Hace 15 años, aquel 23 de marzo, amanecimos en una ciudad de Sinaloa. Luis Donaldo decidió hacer un poco ejercicio. Me sumé al grupo de quienes iban a correr acompañándolo. Al regresar al hotel, Donaldo me invitó a desayunar. Lo hicimos, a solas, muy rápidamente. Más tarde volamos a La Paz, Baja California Sur, donde el candidato presidencial del PRI pronunció un breve discurso. No lo escuché: convencido por un reportero de la revista Proceso, en vez de permanecer en el acto nos fuimos a conocer una taquería en la que, según ese periodista, se procesaban los mejores tacos de mariscos del país. No falté con eso a ninguna obligación. Meses atrás me había sumado a la campaña de Luis Donaldo no como periodista ni como político, sino simplemente atendiendo a una invitación, "a platicar y a que veas todo lo que pase", del sonorense que era mi amigo.

Fui un testigo privilegiado de la gira de Colosio a lo largo del país, no sólo porque éste me permitió estar presente en todas las actividades, públicas o privadas, en las que yo quería estar, sino particularmente por la oportunidad que Luis Donaldo me dio de charlar con él durante muchas horas, prácticamente a diario, acerca de los más diversos temas.

De la capital de Baja California Sur volamos a Tijuana. Al aterrizar alguien nos convocó, a mí y al médico de la campaña, Guillermo Castorena, a ir a pasear a San Diego, allá en el otro lado, en Estados Unidos. Aunque no traíamos pasaportes, el que nos había hecho la propuesta nos dijo que no importaba, que todo lo tenía arreglado. Se lo comenté a Donaldo, quien era el único que podía darle autorización a Castorena para dejar al grupo durante un buen rato. Me dijo que estaba de acuerdo, pero que esperara a que terminara el mitin de Lomas Taurinas, ya que al final del mismo me iba a comentar algo. Supuse que, como siempre, lo que me iba a decir era algo intrascendente, divertido, relajante: simplemente para alejar un poco el estrés de la complicada campaña.

Ya no me dijo nada. Cuando el acto de Lomas Taurinas terminó, alguien le dio dos balazos.

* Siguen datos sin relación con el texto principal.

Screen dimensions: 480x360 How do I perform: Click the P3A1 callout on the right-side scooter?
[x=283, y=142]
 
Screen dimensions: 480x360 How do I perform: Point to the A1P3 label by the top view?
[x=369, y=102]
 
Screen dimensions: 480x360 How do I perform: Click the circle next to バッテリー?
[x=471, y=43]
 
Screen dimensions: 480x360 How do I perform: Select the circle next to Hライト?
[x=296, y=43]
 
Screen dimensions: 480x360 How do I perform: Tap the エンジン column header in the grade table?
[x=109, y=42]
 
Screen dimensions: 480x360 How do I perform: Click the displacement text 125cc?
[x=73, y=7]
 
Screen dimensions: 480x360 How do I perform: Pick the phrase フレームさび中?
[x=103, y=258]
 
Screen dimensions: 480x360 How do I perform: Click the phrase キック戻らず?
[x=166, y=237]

Yo estaba con el doctor Castorena y con la secretaria de Colosio, Tere Ríos, al momento del atentado. De inmediato, corrimos hacia donde Donaldo yacía prácticamente sin vida. Después, a toda prisa, salimos en las camionetas rumbo a un hospital. El herido en una ambulancia, yo en el vehículo que la seguía. Llegamos al hospital de Tijuana. Fue inútil, desde luego. Me lo dijo varias veces el médico: no había nada que hacer, Donaldo no tenía remedio, se iba a morir inevitablemente.

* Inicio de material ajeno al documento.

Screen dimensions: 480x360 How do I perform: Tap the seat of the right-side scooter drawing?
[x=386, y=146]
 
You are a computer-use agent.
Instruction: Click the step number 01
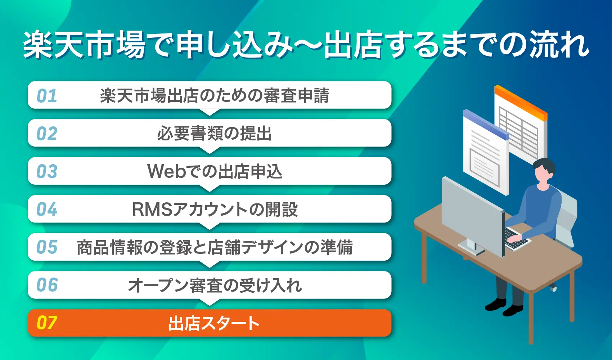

Cuando llegó al hospital Diana Laura, la esposa del candidato, alguien comentó que ella no sabía a ciencia cierta lo que había pasado. Era obvio que nadie quería informárselo. El general Domiro García Reyes, entonces, me exigió que yo le contara a la señora Colosio lo ocurrido. Lo hice y Diana desfalleció. Fue el peor momento de mi vida.